[ad_1]
Non-fungible tokens, or NFTs, entered our lives at the speed of light, and obviously, 2021 was an awesome year for NFTs. The concept of digital ownership enables innovative solutions for broad use cases, such as gaming, art, sports, entertainment, media, and real estate. As a result of that, the NFT hype reached staggering proportions in 2021 and 2022.
Non-fungible tokens (NFTs) make it possible to tokenize and prove ownership of real-world or digital assets through smart contracts. [1]
An NFT collection is an assortment of digital assets released by an artist, which may range from a single token to many. It contains a limited number of individual NFTs which all conform to the same art style, but with slight variations and differences that may contradict each other yet still be appealing.
A great example of this would be the Bored Ape Yacht Club, an NFT collection that’s one of the most popular and valuable around. This specific collection is made up of 10,000 unique non-fungible tokens on the Ethereum blockchain depicting simian avatars with various characteristics. For instance, only 5% of Bored Apes have red fur and 3% sport biker vest. The more scarce a Bored Ape’s features, the higher price it tends to fetch on the market.

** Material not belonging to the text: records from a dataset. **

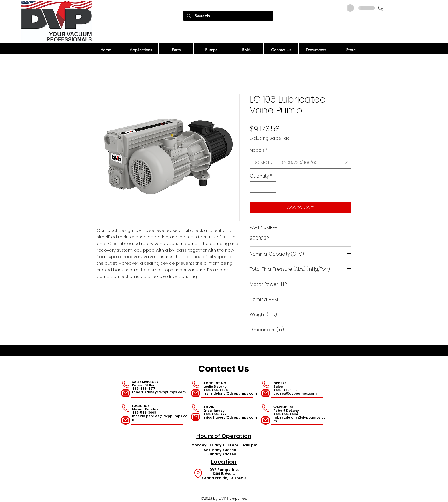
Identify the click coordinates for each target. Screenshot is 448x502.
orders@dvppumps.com (295, 393)
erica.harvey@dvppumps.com (230, 417)
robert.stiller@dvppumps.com (159, 392)
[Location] (198, 474)
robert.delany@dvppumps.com (299, 419)
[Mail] (125, 393)
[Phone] (125, 384)
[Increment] (271, 187)
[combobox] (300, 162)
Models (259, 150)
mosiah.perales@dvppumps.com (160, 418)
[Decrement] (255, 187)
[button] (381, 8)
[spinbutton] (263, 187)
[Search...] (228, 16)
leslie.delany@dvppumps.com (230, 393)
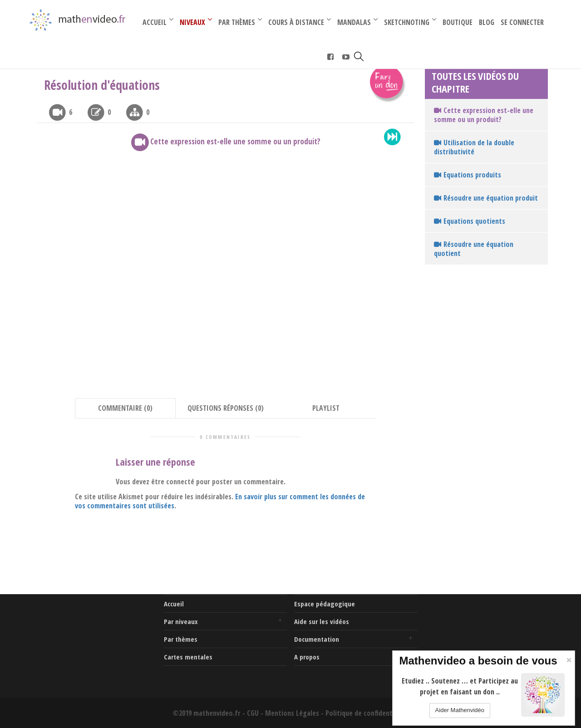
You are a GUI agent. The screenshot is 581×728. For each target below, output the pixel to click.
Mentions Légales (292, 713)
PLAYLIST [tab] (326, 408)
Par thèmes (181, 639)
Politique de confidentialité (367, 713)
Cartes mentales (188, 657)
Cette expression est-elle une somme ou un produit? (483, 115)
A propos (307, 657)
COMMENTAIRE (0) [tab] (125, 408)
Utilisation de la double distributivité (474, 147)
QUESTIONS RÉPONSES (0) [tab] (226, 408)
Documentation (316, 639)
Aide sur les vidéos (321, 621)
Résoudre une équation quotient (473, 249)
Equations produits (468, 175)
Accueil (174, 604)
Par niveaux (181, 621)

In essence, what makes an NFT relatively valuable in the collection is how unique the attributes it has. It basically means that any metric which gauges the uniqueness or rareness of an NFT can easily determine whether it is overpriced, underpriced, or fairly priced.
However, rarity does not have a single, straightforward mathematical definition. There are different approaches like distribution-based ones and distance-based ones. Personally, I think each of the different methods has its own pros and cons. Because of the exact same reasons, the most known NFT marketplace, OpenSea, created its own protocol for rarity calculation. OpenRarity aims to bring an industry-wide definition of NFT rarity.
Based on our past experiences with quite a broad of NFT collections, we’ve decided to use Jaccard distance as our instrument since it is the most reliable way to calculate rarity scores.
In this article, we’ll explore the Jaccard distance, how it’s used in NFT rarity calculation and some of the advantages and disadvantages of using this metric.
You can find the notebook and the data I used in this article in my Github account.
The Jaccard distance is a simple and effective way to measure the similarity of two sets of data. It is based on the concept of set intersection and union and can be used to compare any two sets of data, no matter their size or complexity.
To use the Jaccard distance, simply compare the two sets of data and calculate the ratio of items that are common in both sets to the total number of items of sets. This ratio is called the Jaccard index and can be expressed as a percentage or a decimal value. The closer the index is to 1 (or 100%), the more similar the two sets of data are.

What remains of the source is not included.